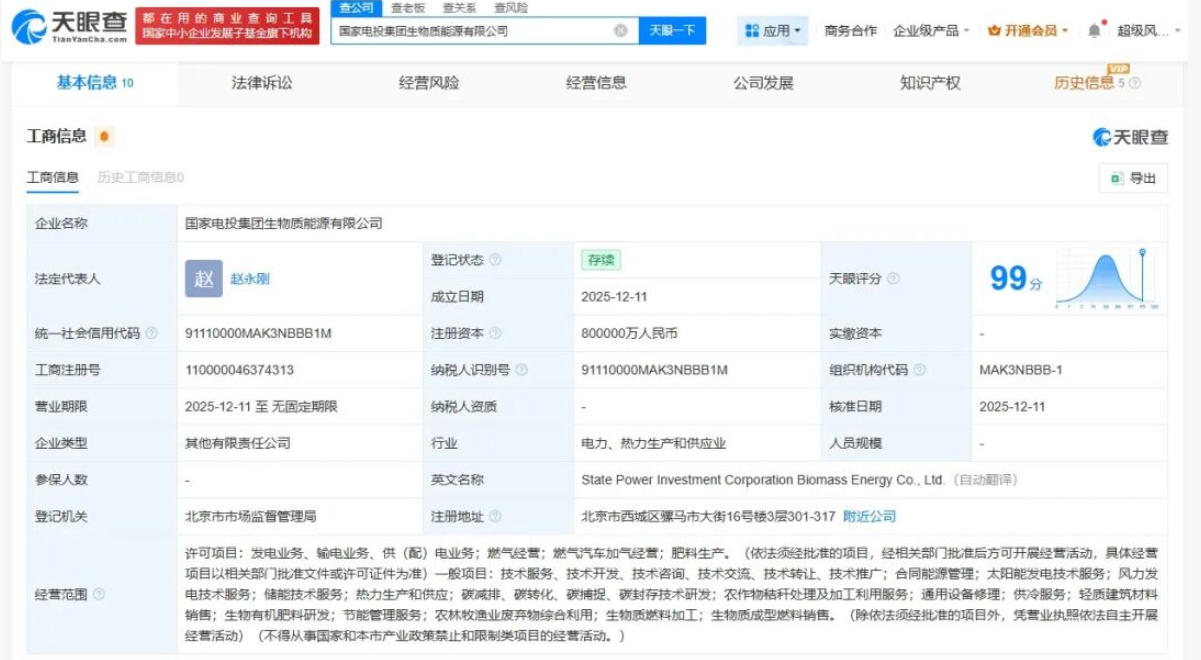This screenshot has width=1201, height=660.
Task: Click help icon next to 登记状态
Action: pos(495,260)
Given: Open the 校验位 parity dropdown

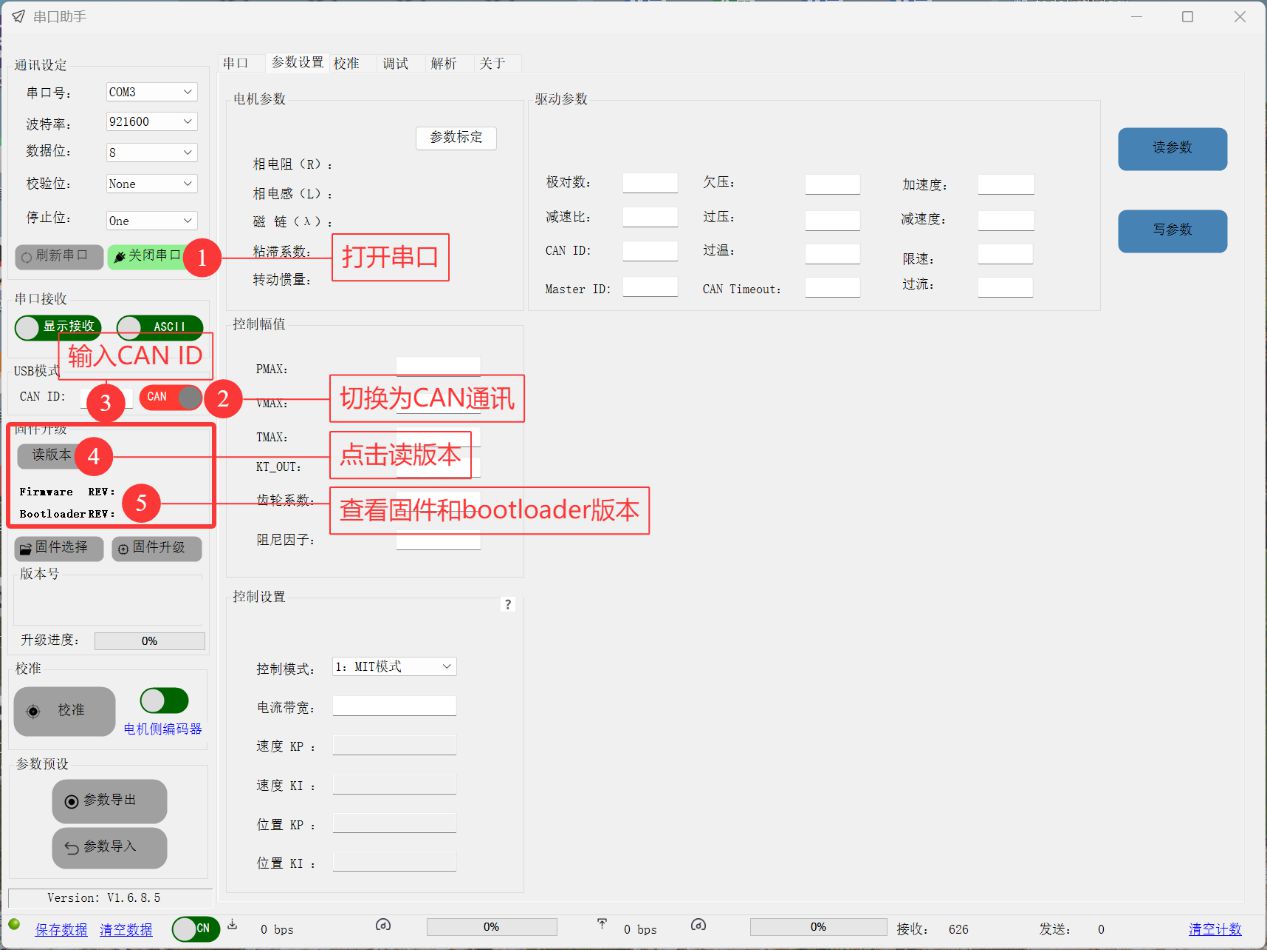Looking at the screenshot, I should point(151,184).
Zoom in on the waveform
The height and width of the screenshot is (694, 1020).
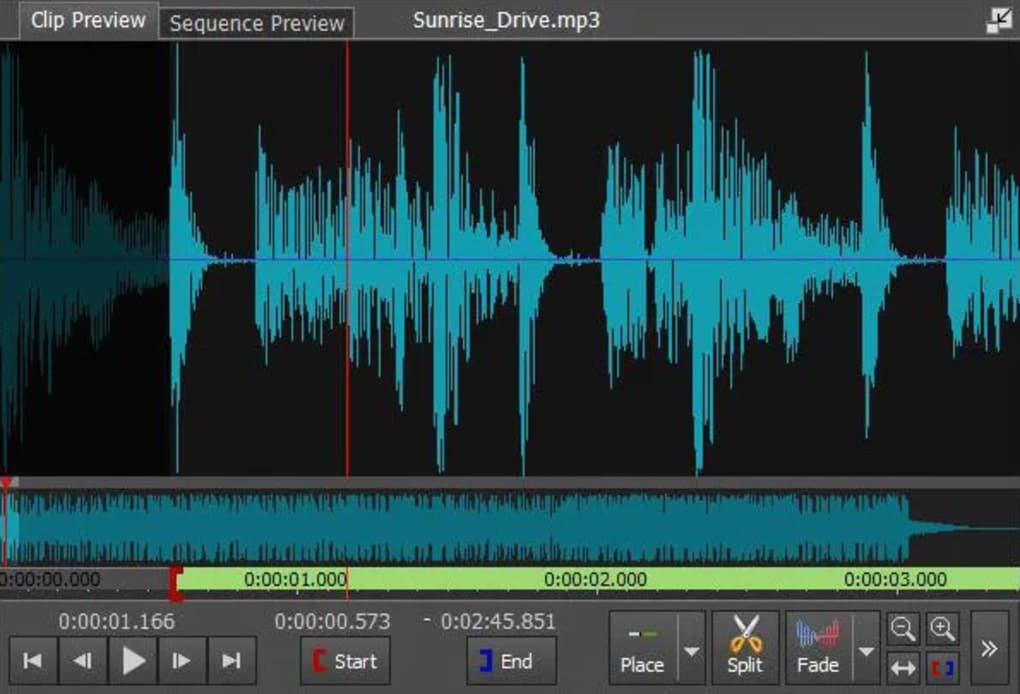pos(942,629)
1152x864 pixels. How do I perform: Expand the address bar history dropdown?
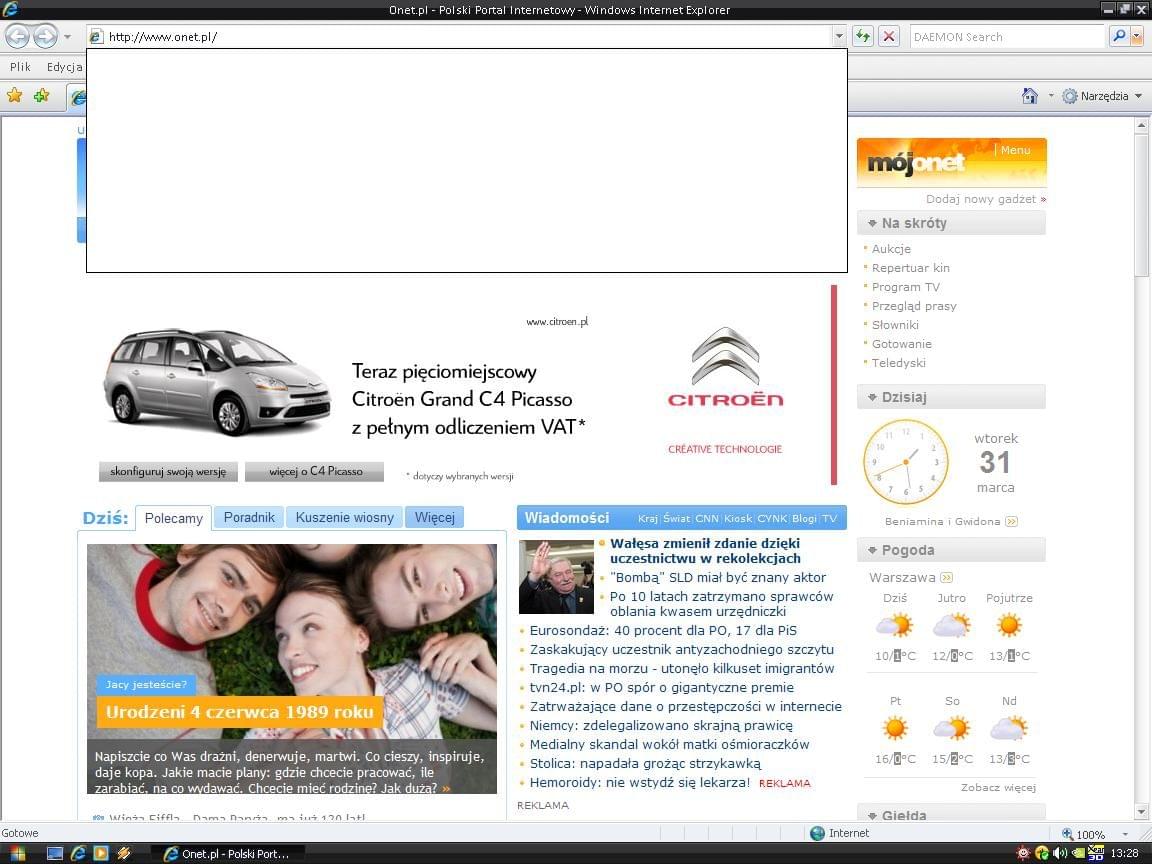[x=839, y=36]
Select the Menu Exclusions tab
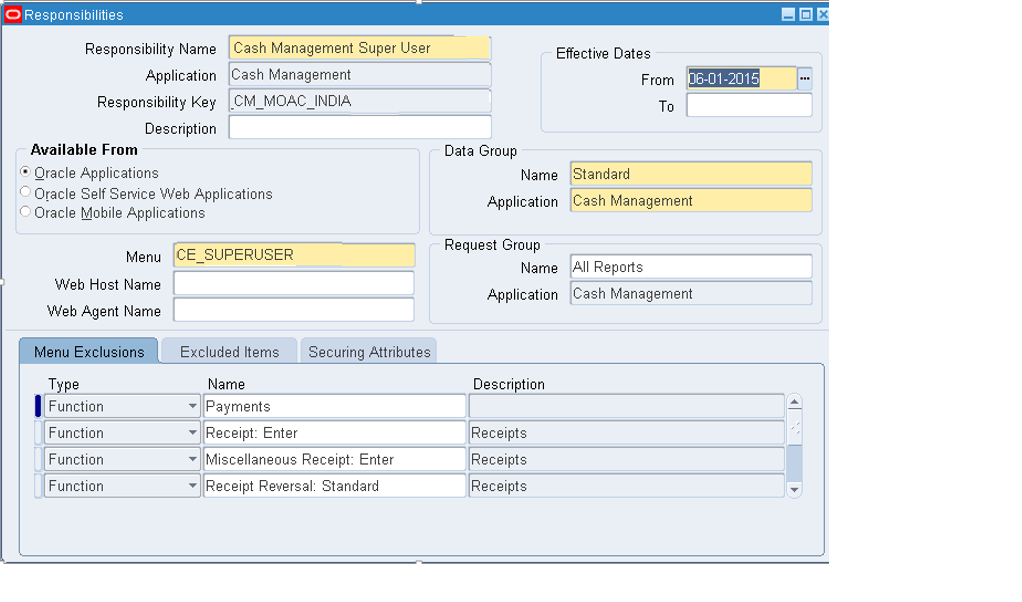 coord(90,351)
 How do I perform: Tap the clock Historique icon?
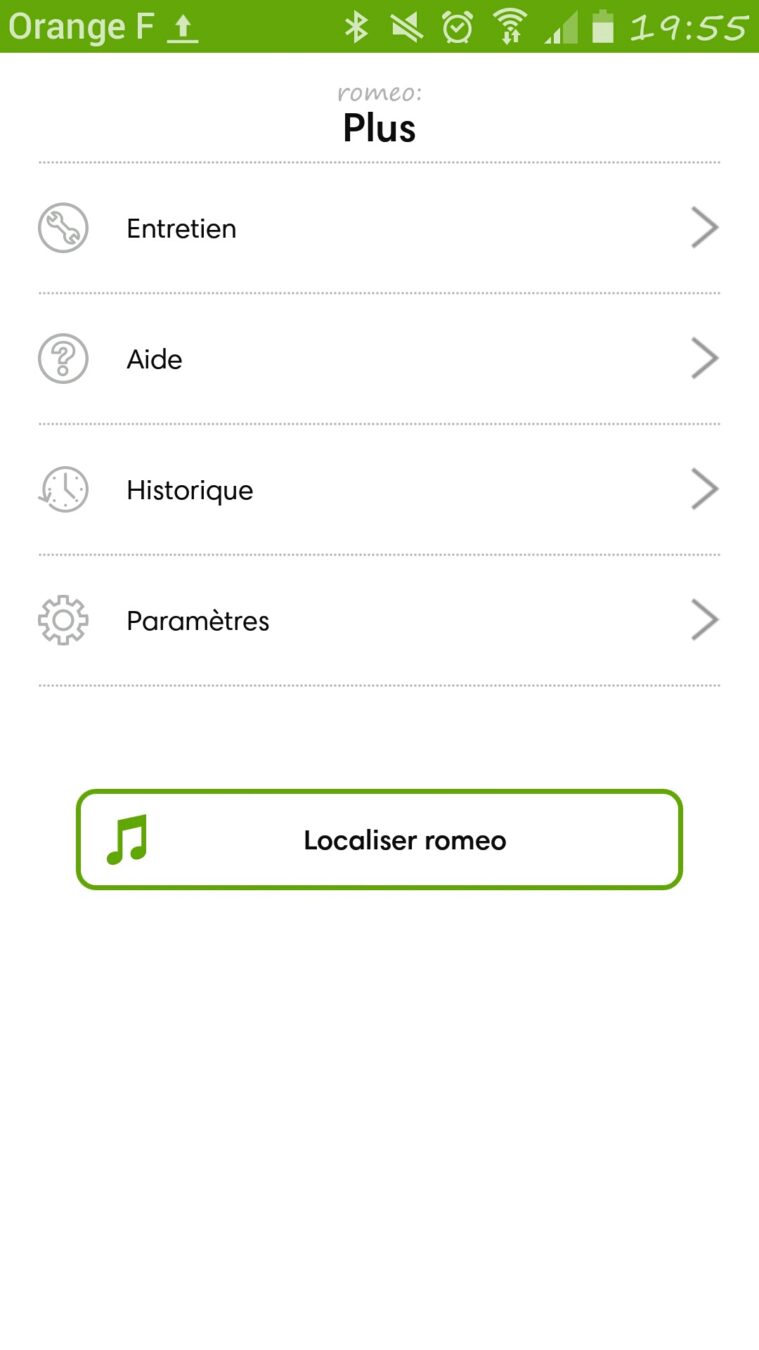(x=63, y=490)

◇ ◇ ◇ ◇

◆ WHAT THE TASK ASKS: Could you return exactly the lines starting with the one that contains "1152x864 pixels. How" and ending with the last line of the data above? Leave the pictures out.

◆ OUTPUT OF THE TASK:
1152x864 pixels. How do I perform: Expand the address bar history dropdown?
[x=839, y=36]
Select the Menu Exclusions tab
 coord(90,351)
 How do I perform: Tap the clock Historique icon?
(x=63, y=490)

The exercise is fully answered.